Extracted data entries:
Start of Block

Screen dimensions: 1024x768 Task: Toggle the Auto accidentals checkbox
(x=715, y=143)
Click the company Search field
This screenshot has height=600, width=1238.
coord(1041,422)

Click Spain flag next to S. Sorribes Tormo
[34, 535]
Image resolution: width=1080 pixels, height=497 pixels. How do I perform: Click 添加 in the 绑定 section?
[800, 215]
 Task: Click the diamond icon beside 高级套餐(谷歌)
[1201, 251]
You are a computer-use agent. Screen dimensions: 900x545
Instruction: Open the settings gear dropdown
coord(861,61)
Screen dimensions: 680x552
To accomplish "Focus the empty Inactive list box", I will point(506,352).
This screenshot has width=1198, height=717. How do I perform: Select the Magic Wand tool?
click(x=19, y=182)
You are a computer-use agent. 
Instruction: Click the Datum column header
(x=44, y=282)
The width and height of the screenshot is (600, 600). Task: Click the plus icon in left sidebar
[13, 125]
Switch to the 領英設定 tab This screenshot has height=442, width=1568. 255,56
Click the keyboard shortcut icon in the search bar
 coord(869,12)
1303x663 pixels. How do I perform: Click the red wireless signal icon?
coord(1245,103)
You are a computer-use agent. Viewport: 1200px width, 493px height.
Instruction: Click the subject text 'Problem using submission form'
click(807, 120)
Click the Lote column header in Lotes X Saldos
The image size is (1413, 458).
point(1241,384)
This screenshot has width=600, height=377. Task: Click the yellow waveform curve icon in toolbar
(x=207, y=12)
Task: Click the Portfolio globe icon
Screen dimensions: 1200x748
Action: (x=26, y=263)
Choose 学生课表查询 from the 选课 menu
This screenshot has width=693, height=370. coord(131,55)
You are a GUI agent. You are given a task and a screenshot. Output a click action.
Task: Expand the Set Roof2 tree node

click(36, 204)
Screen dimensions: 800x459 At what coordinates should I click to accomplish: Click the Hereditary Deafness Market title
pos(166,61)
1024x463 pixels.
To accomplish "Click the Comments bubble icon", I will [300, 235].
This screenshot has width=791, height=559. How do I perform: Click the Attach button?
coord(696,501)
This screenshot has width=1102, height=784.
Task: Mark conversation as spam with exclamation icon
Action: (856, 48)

End of Block

◆ EXERCISE
Each line of the data is to be written out again exactly.

◆ REPLY TO THE EXERCISE
Screen dimensions: 1024x768 Task: Toggle the Auto accidentals checkbox
(x=715, y=143)
Click the company Search field
This screenshot has height=600, width=1238.
coord(1041,422)

Click Spain flag next to S. Sorribes Tormo
[34, 535]
Image resolution: width=1080 pixels, height=497 pixels. How do I perform: Click 添加 in the 绑定 section?
[800, 215]
 Task: Click the diamond icon beside 高级套餐(谷歌)
[1201, 251]
You are a computer-use agent. Screen dimensions: 900x545
Instruction: Open the settings gear dropdown
coord(861,61)
Screen dimensions: 680x552
To accomplish "Focus the empty Inactive list box", I will point(506,352).
This screenshot has width=1198, height=717. How do I perform: Select the Magic Wand tool?
click(x=19, y=182)
You are a computer-use agent. 
Instruction: Click the Datum column header
(x=44, y=282)
The width and height of the screenshot is (600, 600). Task: Click the plus icon in left sidebar
[13, 125]
Switch to the 領英設定 tab This screenshot has height=442, width=1568. 255,56
Click the keyboard shortcut icon in the search bar
 coord(869,12)
1303x663 pixels. How do I perform: Click the red wireless signal icon?
coord(1245,103)
You are a computer-use agent. Viewport: 1200px width, 493px height.
Instruction: Click the subject text 'Problem using submission form'
click(807, 120)
Click the Lote column header in Lotes X Saldos
The image size is (1413, 458).
point(1241,384)
This screenshot has width=600, height=377. Task: Click the yellow waveform curve icon in toolbar
(x=207, y=12)
Task: Click the Portfolio globe icon
Screen dimensions: 1200x748
Action: (x=26, y=263)
Choose 学生课表查询 from the 选课 menu
This screenshot has width=693, height=370. coord(131,55)
You are a GUI agent. You are given a task and a screenshot. Output a click action.
Task: Expand the Set Roof2 tree node

click(36, 204)
Screen dimensions: 800x459 At what coordinates should I click to accomplish: Click the Hereditary Deafness Market title
pos(166,61)
1024x463 pixels.
To accomplish "Click the Comments bubble icon", I will [300, 235].
This screenshot has width=791, height=559. How do I perform: Click the Attach button?
coord(696,501)
This screenshot has width=1102, height=784.
Task: Mark conversation as spam with exclamation icon
Action: (856, 48)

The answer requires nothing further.